--- START ---

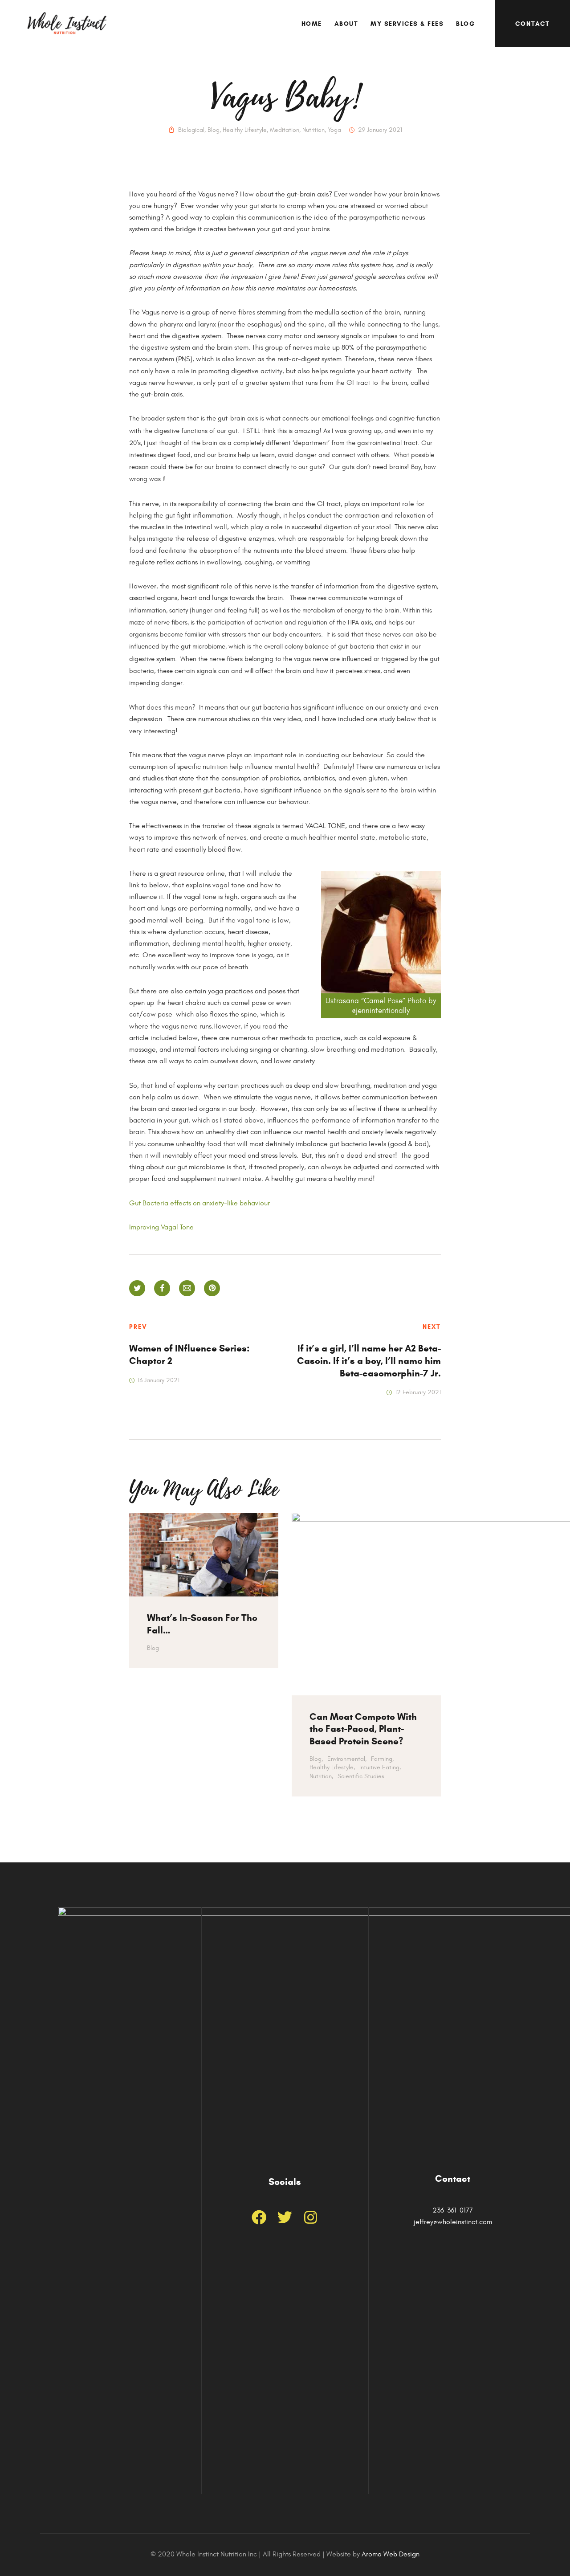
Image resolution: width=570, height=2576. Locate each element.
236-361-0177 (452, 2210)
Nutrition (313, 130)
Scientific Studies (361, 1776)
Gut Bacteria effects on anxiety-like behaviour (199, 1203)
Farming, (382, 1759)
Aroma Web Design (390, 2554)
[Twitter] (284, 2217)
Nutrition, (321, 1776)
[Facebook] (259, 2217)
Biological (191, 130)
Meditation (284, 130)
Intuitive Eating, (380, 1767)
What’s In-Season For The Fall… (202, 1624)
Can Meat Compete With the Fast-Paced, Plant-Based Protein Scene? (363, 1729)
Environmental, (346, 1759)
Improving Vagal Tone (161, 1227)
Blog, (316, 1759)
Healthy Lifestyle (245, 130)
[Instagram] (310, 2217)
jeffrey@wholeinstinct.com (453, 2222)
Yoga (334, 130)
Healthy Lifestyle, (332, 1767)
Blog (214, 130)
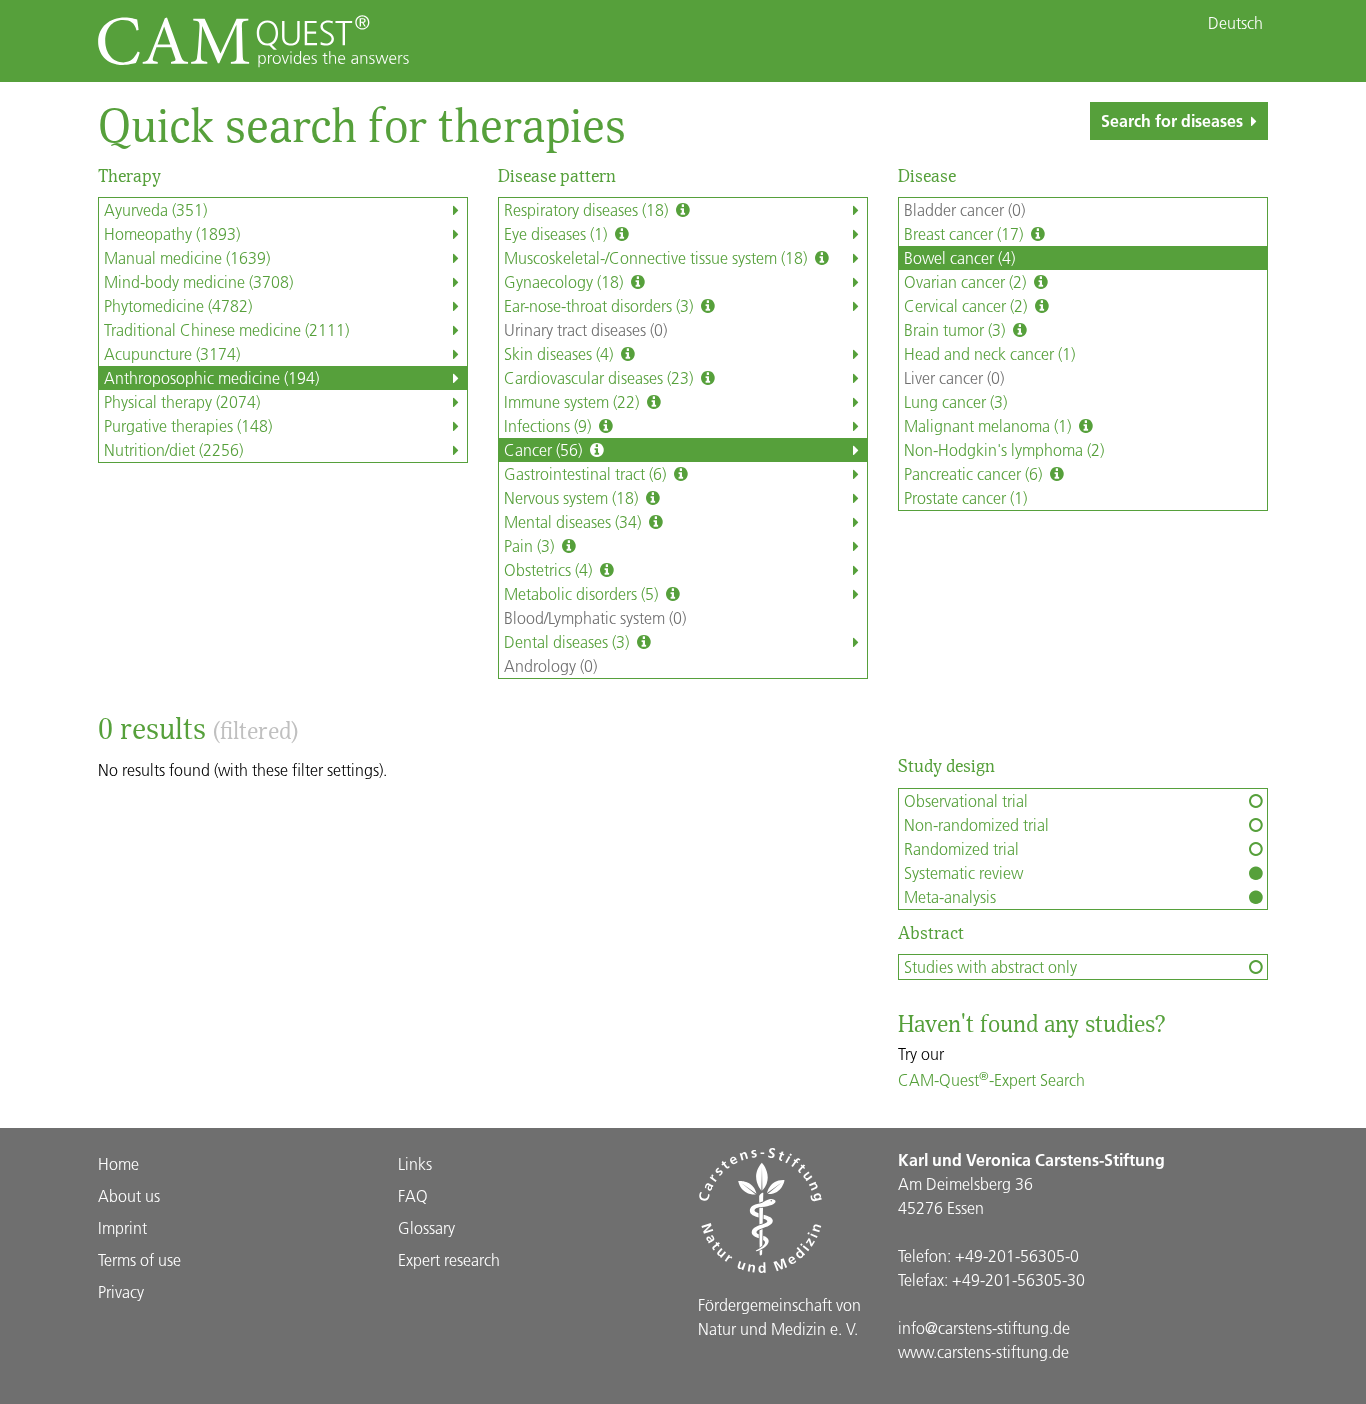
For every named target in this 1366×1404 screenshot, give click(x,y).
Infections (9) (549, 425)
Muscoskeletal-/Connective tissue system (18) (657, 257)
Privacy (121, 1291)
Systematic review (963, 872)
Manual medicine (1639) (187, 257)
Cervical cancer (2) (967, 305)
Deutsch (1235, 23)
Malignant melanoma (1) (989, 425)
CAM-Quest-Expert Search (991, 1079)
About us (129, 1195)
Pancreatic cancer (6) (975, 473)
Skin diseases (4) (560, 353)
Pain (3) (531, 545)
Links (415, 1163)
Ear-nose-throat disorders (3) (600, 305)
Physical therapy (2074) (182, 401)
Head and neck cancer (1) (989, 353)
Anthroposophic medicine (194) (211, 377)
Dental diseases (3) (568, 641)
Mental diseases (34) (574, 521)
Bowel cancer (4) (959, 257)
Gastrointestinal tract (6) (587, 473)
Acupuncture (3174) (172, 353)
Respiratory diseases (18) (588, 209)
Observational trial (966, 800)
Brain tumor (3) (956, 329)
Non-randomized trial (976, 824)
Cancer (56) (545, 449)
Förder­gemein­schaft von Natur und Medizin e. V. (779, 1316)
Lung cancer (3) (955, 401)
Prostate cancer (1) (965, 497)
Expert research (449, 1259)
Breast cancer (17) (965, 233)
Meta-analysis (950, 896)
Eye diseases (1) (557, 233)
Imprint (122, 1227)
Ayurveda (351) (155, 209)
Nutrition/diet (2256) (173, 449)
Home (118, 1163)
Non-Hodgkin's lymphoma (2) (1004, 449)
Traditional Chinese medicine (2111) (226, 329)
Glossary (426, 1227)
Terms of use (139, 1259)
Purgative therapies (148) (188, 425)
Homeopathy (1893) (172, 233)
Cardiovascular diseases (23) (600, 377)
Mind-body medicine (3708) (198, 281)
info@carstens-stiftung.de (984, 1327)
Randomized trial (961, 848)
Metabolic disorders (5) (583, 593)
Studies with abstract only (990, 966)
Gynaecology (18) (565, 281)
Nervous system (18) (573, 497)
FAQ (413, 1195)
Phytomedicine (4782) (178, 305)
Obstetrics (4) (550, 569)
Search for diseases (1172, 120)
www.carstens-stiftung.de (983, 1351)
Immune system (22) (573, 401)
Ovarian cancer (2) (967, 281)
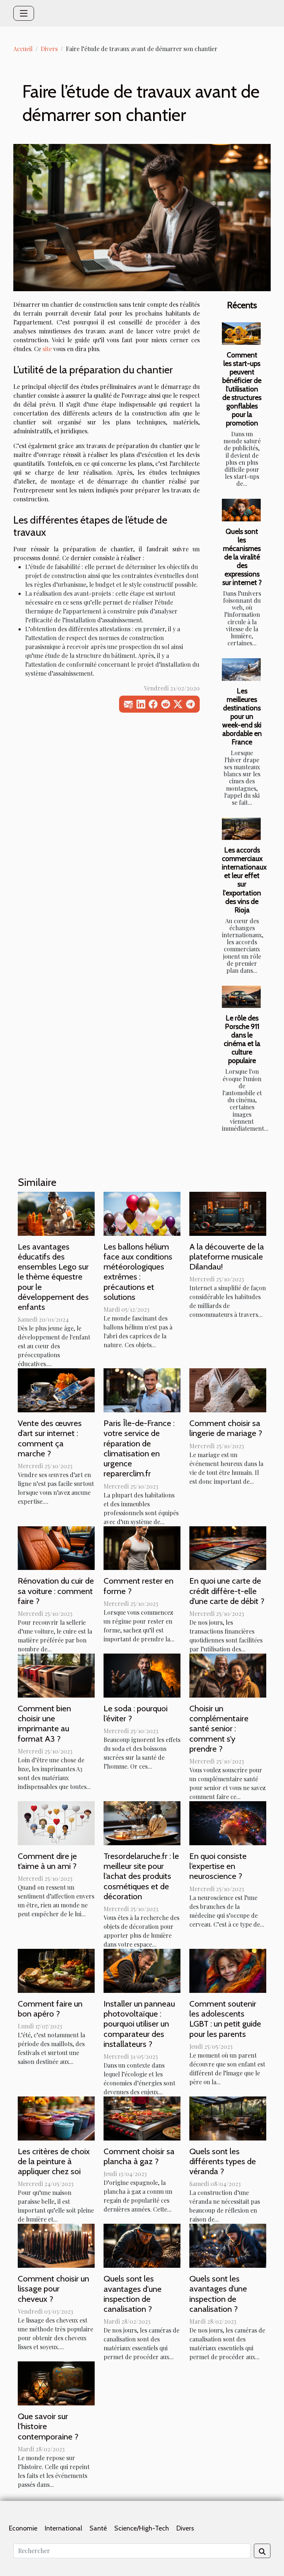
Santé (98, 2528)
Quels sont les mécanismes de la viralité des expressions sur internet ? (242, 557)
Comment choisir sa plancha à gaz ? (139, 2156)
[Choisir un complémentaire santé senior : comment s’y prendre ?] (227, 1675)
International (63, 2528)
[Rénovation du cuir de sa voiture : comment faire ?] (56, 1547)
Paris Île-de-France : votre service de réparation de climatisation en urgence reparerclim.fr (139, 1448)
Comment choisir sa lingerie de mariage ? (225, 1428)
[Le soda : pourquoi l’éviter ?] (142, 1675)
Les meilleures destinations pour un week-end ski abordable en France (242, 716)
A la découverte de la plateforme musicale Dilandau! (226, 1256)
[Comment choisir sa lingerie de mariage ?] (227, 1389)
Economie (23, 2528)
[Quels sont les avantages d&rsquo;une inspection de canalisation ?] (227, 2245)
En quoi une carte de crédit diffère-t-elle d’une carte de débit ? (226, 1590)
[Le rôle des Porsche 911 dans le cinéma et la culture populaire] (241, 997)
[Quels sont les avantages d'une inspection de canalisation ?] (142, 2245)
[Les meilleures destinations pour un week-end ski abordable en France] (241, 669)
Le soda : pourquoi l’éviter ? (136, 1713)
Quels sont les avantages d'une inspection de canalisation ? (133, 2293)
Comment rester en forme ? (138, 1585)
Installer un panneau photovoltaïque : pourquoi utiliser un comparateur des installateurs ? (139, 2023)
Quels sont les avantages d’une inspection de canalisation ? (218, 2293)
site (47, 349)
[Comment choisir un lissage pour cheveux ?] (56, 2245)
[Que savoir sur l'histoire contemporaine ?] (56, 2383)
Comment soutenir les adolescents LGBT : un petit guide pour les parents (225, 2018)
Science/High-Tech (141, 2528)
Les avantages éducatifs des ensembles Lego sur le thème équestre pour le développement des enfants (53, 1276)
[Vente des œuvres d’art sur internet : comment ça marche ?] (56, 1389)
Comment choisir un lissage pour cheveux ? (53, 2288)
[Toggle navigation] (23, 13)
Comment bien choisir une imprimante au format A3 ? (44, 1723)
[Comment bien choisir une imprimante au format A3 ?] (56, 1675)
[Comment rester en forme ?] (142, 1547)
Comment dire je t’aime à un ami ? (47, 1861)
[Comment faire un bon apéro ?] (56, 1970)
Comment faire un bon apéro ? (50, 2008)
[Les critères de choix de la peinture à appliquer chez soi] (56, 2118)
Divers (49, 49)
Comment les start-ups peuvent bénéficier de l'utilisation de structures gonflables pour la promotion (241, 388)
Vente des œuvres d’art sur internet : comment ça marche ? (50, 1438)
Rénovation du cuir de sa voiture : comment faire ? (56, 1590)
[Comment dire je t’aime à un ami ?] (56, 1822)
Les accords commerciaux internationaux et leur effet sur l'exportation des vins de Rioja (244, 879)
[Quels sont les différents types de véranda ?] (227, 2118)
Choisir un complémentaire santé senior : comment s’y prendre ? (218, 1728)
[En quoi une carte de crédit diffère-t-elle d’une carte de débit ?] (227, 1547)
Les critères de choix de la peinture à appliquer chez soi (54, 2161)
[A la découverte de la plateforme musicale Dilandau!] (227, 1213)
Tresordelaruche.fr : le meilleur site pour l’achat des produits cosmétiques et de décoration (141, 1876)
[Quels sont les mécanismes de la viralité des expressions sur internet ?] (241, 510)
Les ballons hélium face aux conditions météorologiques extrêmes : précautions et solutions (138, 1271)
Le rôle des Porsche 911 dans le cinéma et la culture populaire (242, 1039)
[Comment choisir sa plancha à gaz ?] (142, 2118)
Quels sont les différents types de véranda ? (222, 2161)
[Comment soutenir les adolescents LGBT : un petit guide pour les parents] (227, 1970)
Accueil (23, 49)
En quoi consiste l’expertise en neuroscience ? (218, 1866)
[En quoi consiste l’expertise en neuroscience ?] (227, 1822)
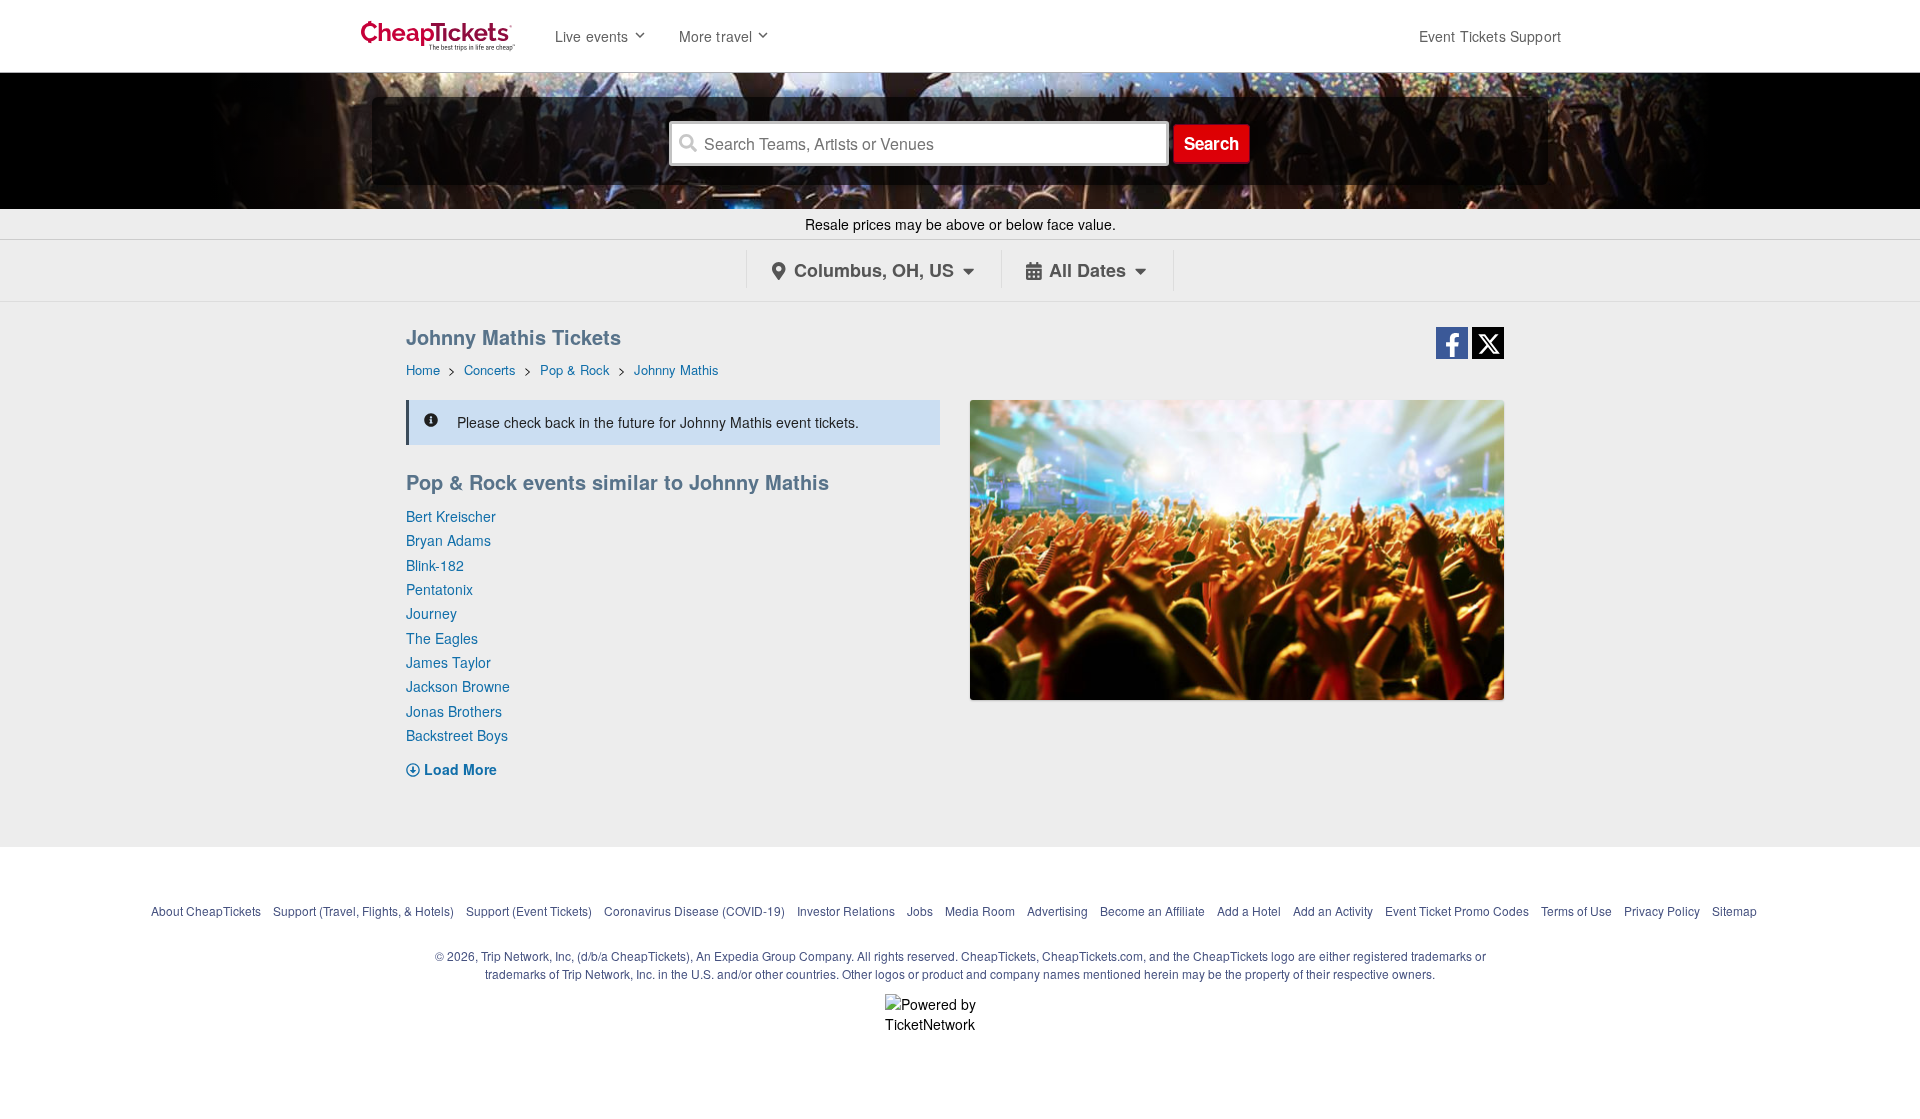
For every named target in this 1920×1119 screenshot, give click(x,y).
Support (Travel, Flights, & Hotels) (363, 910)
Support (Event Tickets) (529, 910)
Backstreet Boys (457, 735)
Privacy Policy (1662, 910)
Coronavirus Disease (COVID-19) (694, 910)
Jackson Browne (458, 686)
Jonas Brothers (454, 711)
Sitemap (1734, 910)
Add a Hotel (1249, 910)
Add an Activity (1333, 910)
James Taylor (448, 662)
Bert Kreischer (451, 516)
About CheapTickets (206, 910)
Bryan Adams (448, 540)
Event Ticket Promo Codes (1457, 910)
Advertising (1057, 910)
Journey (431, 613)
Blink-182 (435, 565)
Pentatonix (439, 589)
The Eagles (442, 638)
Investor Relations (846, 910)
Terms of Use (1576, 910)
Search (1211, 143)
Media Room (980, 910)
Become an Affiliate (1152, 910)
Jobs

--- END ---

Go line by line through the records above and copy each one containing "carte".

Response to this exercise:
En quoi une carte de crédit diffère-t-elle d’une carte de débit ? (226, 1590)
[En quoi une carte de crédit diffère-t-elle d’une carte de débit ?] (227, 1547)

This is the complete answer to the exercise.